Due to funding cuts the range was closed for operations on 2 December 2009 and finally closed in July 2010.

The tower and some surrounding buildings reopened as holiday accommodation in 2017.

==Aircraft incidents==
===1951 crashes===
On 22 January 1951 a Mosquito crashed from 139 Sqn at RAF Hemswell, with the pilot killed, and the navigator injured.

On 6 February 1951, a Mosquito crashed from 139 Sqn at RAF Hemswell, with two aircrew killed.

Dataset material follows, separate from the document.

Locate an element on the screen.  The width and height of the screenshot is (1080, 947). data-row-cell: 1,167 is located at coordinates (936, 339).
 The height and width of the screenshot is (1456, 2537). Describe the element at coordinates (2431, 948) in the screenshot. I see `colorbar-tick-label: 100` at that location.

===1952 mid-air collision===

On Friday 18 April 1952 at 3.12 pm, two F-84 Canadair Sabres, from the RCAF, had a mid-air collision at 19,000ft, of 410 Squadron. Both pilots were killed, from RAF North Luffenham.
- Flying Officer Arthur Edgar Rayner baled out, being picked up by the Skegness lifeboat, he was in the water for one hour 30 minutes, was unconscious, taken to Boston by the RAF, but died on the way there
- Flying Officer Joseph Austin Leslie Kerr died

===1974 Buccaneer crash===
On Monday 11 November 1974 at 5pm, Buccaneer 'XV351' from 809 Naval Air Squadron of HMS Ark Royal crashed, with the pilot killed, Lieutenant Stephen Kershaw 28 from Sheffield. The navigator injured his back. Two seamen dived into the sea to save the navigator, 24 year old John Holland and 21 year old Michael Green; Michael Green later received the King’s Gallantry Medal.

===1975 F-111 crash===
On Wednesday 5 November 1975 at 4.11 pm, F-111 '68-0060' had a bird strike over the range. Both pilots ejected, who were picked up by two Boston fishermen and were taken to the Pilgrim Hospital.
- Capt James E. Stieber, pilot
- Capt Robert Gregory, WSO

===1981 A-10 crash===
A USAF Fairchild Republic A-10 Thunderbolt II aircraft crashed on Friday 8 May 1981 at 2.45 pm near Friskney. First Lt Henry Louis Gagne died in RAF Nocton Hall several hours later.

===1990 F-111 crash===
On Monday 5 February 1990 at 5.30 pm, a USAF General Dynamics F-111 Aardvark aircraft crashed. One pilot was found at 7 pm by a boat from Boston. The Skegness lifeboat was looking for the other pilot. The pilot was found three days later strapped in the seat.

==Operation==
The site was controlled from the Control Tower. Targets included old ships. There were two smaller wooden observation towers to the east nearer the shore but these were demolished in 2009. Access was via a narrow road called Sea Lane via the junction with the A52 at the Barley Mow at Friskney Eaudyke.

===Weapons clearance===
The site was cleared daily by the Explosive Ordnance Disposal team from RAF Coningsby. Although the range has finally closed unrecovered ordnance and unexploded ordnance will remain for many years.

===SSSI===
The range area is a Site of Special Scientific Interest thanks to the large number of resident and migrating birds found there. The location is a major stopping point for flocks of brent geese on their way from the Arctic coast. There is also the red-legged partridge. Skegness gets its weather recorded from the automatic equipment at Wainfleet.